Les abonnés à la Semaine juridique, fidèle partenaire de l’Observatoire, peuvent découvrir dès à présent les actes de notre 23e colloque "Les collectivités territoriales face aux enjeux assurantiels et de gestion des risques : constats, perspectives et solutions" dans le n°7 du 17 février 2025.
Au sommaire :
- Mot d’accueil de Jérôme Baloge, maire de Niort, président de SMACL Assurances
- Propos introductifs d’Alain Chrétien, maire de Vesoul, vice-président de l’AMF, président de la mission sur l’assurabilité des collectivités territoriales
- Comment gérer les transferts (directs et indirects) de responsabilités et de charges aux collectivités ? Avec Me Eric Landot, Albane Guignard-Martin, Elodie Alleau et Me Vincent Corneloup
- Comment (ré)concilier code des assurances et code de la commande publique ? Avec Me Antoine Alonso, Denis Enjolras, Maxime Bourgoin et Timothée Dumortier.
- Quelles pistes de solution opérationnelles pour une meilleure attractivité des collectivités ? Avec Eva Kaplanis, Déborah Claudon-Adam, Thomas Cordeau, et Laurent Badone.

EXPLORER LE MATÉRIAU ::
A – Recopiez mot pour mot le passage de l'annonce sur les actes du colloque qui commence aux mots "Les abonnés à" et s'arrête après "et Timothée Dumortier.".
B – D'après l'annonce sur les actes du colloque, dans quel numéro de la Semaine juridique ces actes paraissent-ils ?
C – Poursuivez l'annonce sur les actes du colloque à partir de sa dernière phrase.

SECTION DES DONNÉES ::
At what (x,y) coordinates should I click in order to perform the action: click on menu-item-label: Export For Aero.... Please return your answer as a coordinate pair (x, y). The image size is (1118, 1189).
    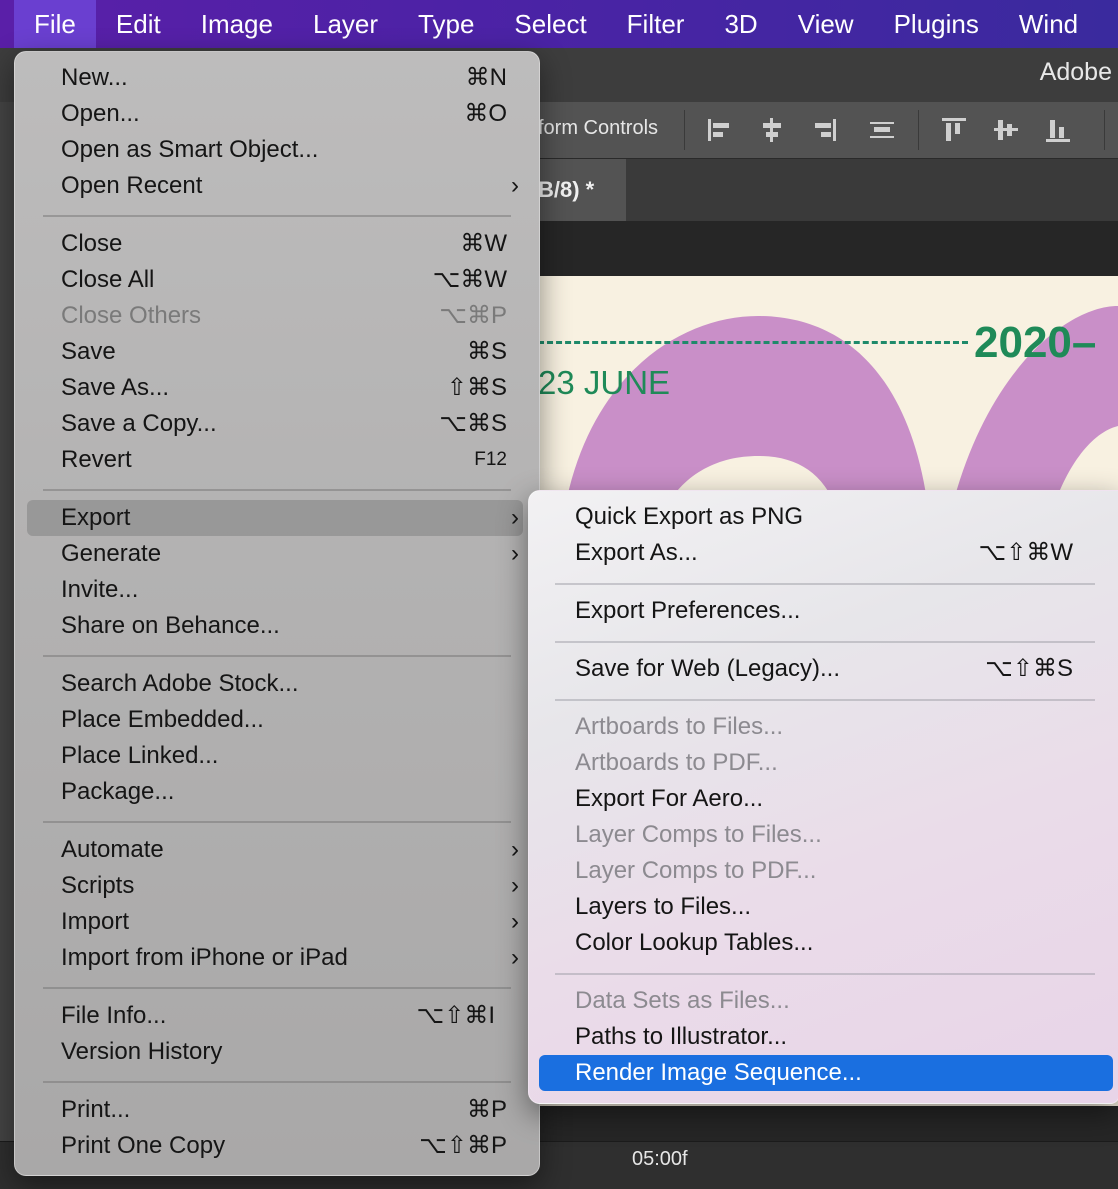
    Looking at the image, I should click on (670, 798).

CORRIGÉS DES EXERCICES ::
A –
Les abonnés à la Semaine juridique, fidèle partenaire de l’Observatoire, peuvent découvrir dès à présent les actes de notre 23e colloque "Les collectivités territoriales face aux enjeux assurantiels et de gestion des risques : constats, perspectives et solutions" dans le n°7 du 17 février 2025.
Au sommaire :
- Mot d’accueil de Jérôme Baloge, maire de Niort, président de SMACL Assurances
- Propos introductifs d’Alain Chrétien, maire de Vesoul, vice-président de l’AMF, président de la mission sur l’assurabilité des collectivités territoriales
- Comment gérer les transferts (directs et indirects) de responsabilités et de charges aux collectivités ? Avec Me Eric Landot, Albane Guignard-Martin, Elodie Alleau et Me Vincent Corneloup
- Comment (ré)concilier code des assurances et code de la commande publique ? Avec Me Antoine Alonso, Denis Enjolras, Maxime Bourgoin et Timothée Dumortier.

B – Dans le n°7 du 17 février 2025.

C –
- Conclusion de Patrick Blanchard, directeur général de SMACL Assurances SA
Une version électronique illustrée sera mise en ligne par nos équipes au mois de mars en complément de la synthèse et du replay qui sont en ligne.
Le sujet de l’attractivité du marché d’assurance des collectivités, qui demeure une préoccupation majeure, est au coeur d’un avis rendu par l’Autorité de la concurrence (Avis 25-A-04 du 23 janvier 2025) saisie par la commission des finances du Sénat suite au rapport d’information dans le cadre de la mission d’information relative aux problèmes assurantiels des collectivités territoriales.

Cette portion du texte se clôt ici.